Courtesy of Jacqueline Quach

Next are these beauties, Erinnyis ello, moths native to North and South America. They have these pretty gray and black stripes on them that remind me of zebras.

Courtesy of Jacqueline Quach

Courtesy of Jacqueline Quach

I also really liked these grasshoppers because of their pretty pink wings. Some of them come in all-black, like the one on the right below, which looks super cool!

Courtesy of Jacqueline Quach

Here are more stunning, bright pink wings. However, these specimens are locusts, not grasshoppers:

Courtesy of Jacqueline Quach

In the words of Kay Thompson’s Maggie Prescott from Funny Face, “THINK PINK!!!” (Shout-out to all my fellow Audrey Hepburn fans! https://www.youtube.com/watch?v=qiS-hvQUbDE)

Scorpions aren’t insects; they’re actually arachnids, which differ from insects in a variety of ways, including number of body segments, type of eyes, and number of legs. Anyhow, I thought y’all would still like to see them:

Courtesy of Jacqueline Quach

A few more scorpions, a tarantula, a centipede (the collection’s largest), and a grasshopper:

Courtesy of Jacqueline Quach

Courtesy of Jacqueline Quach

Most of you already know that Vladimir Nabokov was a professor at Cornell, but you probably didn’t know that he was an avid lepidopterist (butterfly collector). According to Erin, Cornell does have his butterfly collection, but we were unable to find it that day. Instead, we got to see these butterflies, which are without a doubt the most beautiful specimens I saw Sunday. I just love their color and symmetry.

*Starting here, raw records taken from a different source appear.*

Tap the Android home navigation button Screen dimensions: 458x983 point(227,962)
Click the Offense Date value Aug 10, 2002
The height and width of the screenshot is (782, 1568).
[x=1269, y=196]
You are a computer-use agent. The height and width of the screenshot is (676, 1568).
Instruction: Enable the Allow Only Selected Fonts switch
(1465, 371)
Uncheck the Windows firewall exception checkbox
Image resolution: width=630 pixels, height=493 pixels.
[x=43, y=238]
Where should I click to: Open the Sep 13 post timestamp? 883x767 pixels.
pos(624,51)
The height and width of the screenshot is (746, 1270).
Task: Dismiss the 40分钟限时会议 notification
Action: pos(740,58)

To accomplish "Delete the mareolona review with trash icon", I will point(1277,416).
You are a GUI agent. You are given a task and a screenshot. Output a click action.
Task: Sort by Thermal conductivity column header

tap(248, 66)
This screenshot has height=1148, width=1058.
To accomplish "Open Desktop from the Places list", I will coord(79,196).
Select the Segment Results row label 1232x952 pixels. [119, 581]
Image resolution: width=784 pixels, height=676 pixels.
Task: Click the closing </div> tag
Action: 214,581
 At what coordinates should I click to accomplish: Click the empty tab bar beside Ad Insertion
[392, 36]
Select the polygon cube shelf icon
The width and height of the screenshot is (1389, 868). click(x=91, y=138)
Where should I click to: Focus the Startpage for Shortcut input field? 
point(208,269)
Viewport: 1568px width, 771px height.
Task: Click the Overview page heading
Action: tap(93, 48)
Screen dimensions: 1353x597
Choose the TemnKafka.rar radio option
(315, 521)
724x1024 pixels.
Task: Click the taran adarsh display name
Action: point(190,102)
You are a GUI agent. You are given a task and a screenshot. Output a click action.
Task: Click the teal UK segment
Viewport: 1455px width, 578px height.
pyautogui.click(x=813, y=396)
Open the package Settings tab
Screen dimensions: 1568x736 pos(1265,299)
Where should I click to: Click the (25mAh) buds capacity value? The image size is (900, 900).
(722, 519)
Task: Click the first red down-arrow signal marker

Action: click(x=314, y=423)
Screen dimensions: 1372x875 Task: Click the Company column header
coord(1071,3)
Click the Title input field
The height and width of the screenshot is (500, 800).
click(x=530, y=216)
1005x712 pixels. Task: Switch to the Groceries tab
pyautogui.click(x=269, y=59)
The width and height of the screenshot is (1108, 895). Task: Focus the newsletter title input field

Courtesy of Jacqueline Quach

Courtesy of Jacqueline Quach

Last but not least are bees, which as you should have gathered from the title, don’t come in only yellow and black! According to Erin, they also come in blue:

Courtesy of Jacqueline Quach

Courtesy of Jacqueline Quach

I also saw some other bees that looked green:

Courtesy of Jacqueline Quach

Courtesy of Jacqueline Quach

And I’d call these ones “Rasta bees,” because they’ve got a  green, red, and yellow-ish sheen:

Courtesy of Jacqueline Quach

Courtesy of Jacqueline Quach

I apologize for the glare, but the display boxes have a glass covering, so it’s inevitable.

Finally, here’s the largest bee that’s ever been found in the world (and it’s not a queen)!

Courtesy of Jacqueline Quach

Courtesy of Jacqueline Quach

Well, folks, that’s all I have picture-wise, but if you’re interested in checking out Cornell’s Insect Collection, I should tell you that they don’t have open public visits—but do not despair, for Insectapalooza is coming up! Insectapalooza is an annual event in which you can see and touch live specimens (insects, arachnids, etc.)…I hear there’s a face-painting station where you can get an insect painted on your face!
This year’s Insectapalooza is in Comstock Hall on Saturday, October 22, from 9 A.M. to 3 P.M. Admission is $3/person, but kids 3 years old and younger can get in for free.